--- Source text Enclosed Below ---

Oliver Sacks, the influential neurologist and writer many called the “poet laureate of medicine,” has died at his home in New York City. He was 82.
The London-born academic was the author of several books about unusual medical conditions, including The Man Who Mistook His Wife for a Hat and An Anthropologist on Mars. Dr. Sacks wrote passionately and sympathetically about his patients. He refused to depict these people as scientific curiosities, but wrote with great concern over the impact that his patients’ neurological disorders had on their day-to-day lives. His case studies were as dramatic as the greatest literary narratives, offering detailed and compelling stories with sympathetic human characterization for his patients.
Dr. Sacks won widespread acclaim for his 1973 book Awakenings, based on his work with patients treated with a drug that woke them up after years of catatonia. This book would later be adapted into a play by Harold Pinter and an Oscar-nominated film starring Robin Williams and Robert De Niro. Beyond his role as a neurologist and physician, Sacks was also an avid lover of music, literature, chemistry, and also a recreational swimmer. Dr. Sack’s autobiography, On the Move: A Life was released earlier this year.
A polymath, humanist, and gifted writer, Dr. Oliver Sacks will be long remembered for his work that offered insight and understanding of the relationship between the human mind and body.

--- End of Enclosed Source text ---
--- Extracted material Enclosed Below ---

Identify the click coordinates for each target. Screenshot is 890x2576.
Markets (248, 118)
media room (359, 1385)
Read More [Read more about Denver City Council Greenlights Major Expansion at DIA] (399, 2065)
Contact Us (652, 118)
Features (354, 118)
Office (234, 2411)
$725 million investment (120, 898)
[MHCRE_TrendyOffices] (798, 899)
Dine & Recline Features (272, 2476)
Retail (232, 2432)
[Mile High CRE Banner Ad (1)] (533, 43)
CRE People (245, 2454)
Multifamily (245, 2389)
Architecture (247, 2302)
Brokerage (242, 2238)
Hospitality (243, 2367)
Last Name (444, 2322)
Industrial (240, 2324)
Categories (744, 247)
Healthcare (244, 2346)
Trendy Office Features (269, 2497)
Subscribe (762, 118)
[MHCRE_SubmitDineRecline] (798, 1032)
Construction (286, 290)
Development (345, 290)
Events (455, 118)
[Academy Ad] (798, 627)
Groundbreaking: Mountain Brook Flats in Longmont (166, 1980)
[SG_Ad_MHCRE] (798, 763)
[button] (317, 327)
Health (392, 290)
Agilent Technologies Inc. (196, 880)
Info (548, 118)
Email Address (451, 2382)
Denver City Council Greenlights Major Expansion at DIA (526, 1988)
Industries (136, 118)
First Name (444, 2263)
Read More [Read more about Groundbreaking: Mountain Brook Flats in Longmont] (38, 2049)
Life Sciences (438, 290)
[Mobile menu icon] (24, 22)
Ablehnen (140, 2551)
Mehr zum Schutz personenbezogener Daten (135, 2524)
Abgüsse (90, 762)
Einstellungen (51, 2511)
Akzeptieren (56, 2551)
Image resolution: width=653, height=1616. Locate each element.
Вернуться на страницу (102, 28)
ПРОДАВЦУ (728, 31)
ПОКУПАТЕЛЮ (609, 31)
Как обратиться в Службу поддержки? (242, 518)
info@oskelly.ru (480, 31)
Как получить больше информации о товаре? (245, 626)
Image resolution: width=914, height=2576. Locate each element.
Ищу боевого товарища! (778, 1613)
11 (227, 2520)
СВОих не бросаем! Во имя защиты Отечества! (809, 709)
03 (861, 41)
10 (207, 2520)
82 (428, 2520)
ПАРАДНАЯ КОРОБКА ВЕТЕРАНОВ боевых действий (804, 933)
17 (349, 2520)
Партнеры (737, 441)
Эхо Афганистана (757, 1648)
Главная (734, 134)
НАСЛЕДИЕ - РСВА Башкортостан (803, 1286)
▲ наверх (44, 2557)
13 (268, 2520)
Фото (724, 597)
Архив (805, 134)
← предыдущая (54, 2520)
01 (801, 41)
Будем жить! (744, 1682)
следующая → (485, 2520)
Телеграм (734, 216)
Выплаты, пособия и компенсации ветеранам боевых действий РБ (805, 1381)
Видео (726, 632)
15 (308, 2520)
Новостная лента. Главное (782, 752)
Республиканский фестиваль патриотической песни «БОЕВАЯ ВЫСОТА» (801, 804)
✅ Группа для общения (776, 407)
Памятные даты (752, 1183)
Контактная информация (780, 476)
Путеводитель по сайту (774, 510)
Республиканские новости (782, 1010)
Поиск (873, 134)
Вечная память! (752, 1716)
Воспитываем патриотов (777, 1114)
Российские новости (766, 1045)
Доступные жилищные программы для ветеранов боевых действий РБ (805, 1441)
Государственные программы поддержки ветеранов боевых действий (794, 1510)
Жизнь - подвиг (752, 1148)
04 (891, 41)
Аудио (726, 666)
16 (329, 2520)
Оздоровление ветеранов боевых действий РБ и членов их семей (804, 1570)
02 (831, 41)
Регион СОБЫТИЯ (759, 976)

--- End of Enclosed Extracted material ---

## Task instructions
According to the obituary of Oliver Sacks, what age was he when he died? You won't need the data excerpts for this.

## Solution to the problem
He was 82.